Objectives: For patients with sarcoidosis, no consensus exists about the management of osteoporosis, whether related or unrelated to glucocorticoid therapy.
Methods: We report the first series of 4patients with histologically documented sarcoidosis who received teriparatide therapy for severe osteoporosis manifesting as a fracture cascade with multilevel vertebral fractures. When teriparatide was started, 1patient was receiving 10mg of prednisone equivalents per day, 1 was progressively tapering glucocorticoid dose, 2 had never received any glucocorticoid treatment.

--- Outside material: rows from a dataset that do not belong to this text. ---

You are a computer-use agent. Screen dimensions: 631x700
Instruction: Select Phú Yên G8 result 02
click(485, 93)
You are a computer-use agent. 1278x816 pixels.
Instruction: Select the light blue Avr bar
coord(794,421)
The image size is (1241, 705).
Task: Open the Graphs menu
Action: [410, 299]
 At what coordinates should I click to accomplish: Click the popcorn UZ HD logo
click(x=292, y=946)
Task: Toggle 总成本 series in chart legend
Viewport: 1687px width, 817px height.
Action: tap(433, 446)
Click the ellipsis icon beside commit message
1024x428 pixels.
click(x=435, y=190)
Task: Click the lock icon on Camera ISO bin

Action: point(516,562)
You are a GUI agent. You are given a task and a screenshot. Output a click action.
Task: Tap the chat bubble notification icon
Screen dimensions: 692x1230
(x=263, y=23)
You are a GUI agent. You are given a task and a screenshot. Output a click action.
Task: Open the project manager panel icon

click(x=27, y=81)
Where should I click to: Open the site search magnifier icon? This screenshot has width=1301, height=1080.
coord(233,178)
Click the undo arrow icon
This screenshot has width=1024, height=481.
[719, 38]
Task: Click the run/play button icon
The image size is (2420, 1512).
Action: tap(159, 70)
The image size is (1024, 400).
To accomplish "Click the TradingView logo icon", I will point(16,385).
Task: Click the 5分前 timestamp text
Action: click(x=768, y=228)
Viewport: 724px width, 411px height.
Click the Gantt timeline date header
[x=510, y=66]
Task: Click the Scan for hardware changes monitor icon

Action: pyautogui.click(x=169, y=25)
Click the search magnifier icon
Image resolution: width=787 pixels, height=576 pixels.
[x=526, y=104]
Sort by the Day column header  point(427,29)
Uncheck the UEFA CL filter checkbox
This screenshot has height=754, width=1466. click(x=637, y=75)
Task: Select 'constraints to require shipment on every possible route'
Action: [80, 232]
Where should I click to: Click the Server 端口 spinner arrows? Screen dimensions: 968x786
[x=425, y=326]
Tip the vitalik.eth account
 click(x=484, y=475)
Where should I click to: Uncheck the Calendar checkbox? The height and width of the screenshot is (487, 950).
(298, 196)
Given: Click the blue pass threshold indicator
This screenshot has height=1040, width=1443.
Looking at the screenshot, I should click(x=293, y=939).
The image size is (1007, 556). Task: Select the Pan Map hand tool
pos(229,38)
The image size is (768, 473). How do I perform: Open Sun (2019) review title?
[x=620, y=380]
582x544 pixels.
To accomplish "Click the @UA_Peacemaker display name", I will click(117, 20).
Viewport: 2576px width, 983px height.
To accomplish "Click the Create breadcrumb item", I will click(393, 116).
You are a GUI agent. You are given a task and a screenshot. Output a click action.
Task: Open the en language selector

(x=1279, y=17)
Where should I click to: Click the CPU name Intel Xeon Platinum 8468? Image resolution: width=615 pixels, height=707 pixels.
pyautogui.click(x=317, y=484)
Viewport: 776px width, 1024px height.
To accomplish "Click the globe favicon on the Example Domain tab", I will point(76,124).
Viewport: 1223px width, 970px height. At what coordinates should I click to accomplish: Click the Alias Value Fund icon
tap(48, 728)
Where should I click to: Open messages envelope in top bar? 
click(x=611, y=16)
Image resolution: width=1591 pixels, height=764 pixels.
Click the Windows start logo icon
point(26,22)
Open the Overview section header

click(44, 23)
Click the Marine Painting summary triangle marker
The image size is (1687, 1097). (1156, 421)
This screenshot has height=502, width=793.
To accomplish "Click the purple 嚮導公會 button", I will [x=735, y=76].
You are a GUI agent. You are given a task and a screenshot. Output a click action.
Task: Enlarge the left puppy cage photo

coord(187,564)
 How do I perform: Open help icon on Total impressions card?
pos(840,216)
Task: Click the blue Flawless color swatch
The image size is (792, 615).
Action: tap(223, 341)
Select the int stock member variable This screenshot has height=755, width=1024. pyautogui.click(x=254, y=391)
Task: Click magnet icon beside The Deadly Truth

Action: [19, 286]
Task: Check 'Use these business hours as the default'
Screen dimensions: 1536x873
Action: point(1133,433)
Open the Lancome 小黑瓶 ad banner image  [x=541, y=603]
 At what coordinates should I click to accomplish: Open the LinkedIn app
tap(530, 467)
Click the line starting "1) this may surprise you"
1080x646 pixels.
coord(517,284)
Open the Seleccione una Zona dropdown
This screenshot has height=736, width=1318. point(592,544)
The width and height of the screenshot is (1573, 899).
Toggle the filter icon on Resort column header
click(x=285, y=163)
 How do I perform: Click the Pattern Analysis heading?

Results: In all 4patients, teriparatide was effective in halting the fracture cascade, including in the 2patients who remained on long-term glucocorticoid therapy. None of the patients developed hypercalcemia. During teriparatide therapy, 3patients underwent a flare or a complication of sarcoidosis. Only the patient on stable glucocorticoid treatment did not present any adverse event. Before teriparatide initiation, sarcoidosis had been well controlled in all 3patients for several years.
Conclusions: Even if the implication of teriparatide is unclear, the appearance of adverse events in 3 out of 4patients in this small series suggest caution in the use of teriparatide in patients with sarcoidosis.
Keywords: Fracture; Osteoporosis; Sarcoidosis; Teriparatide.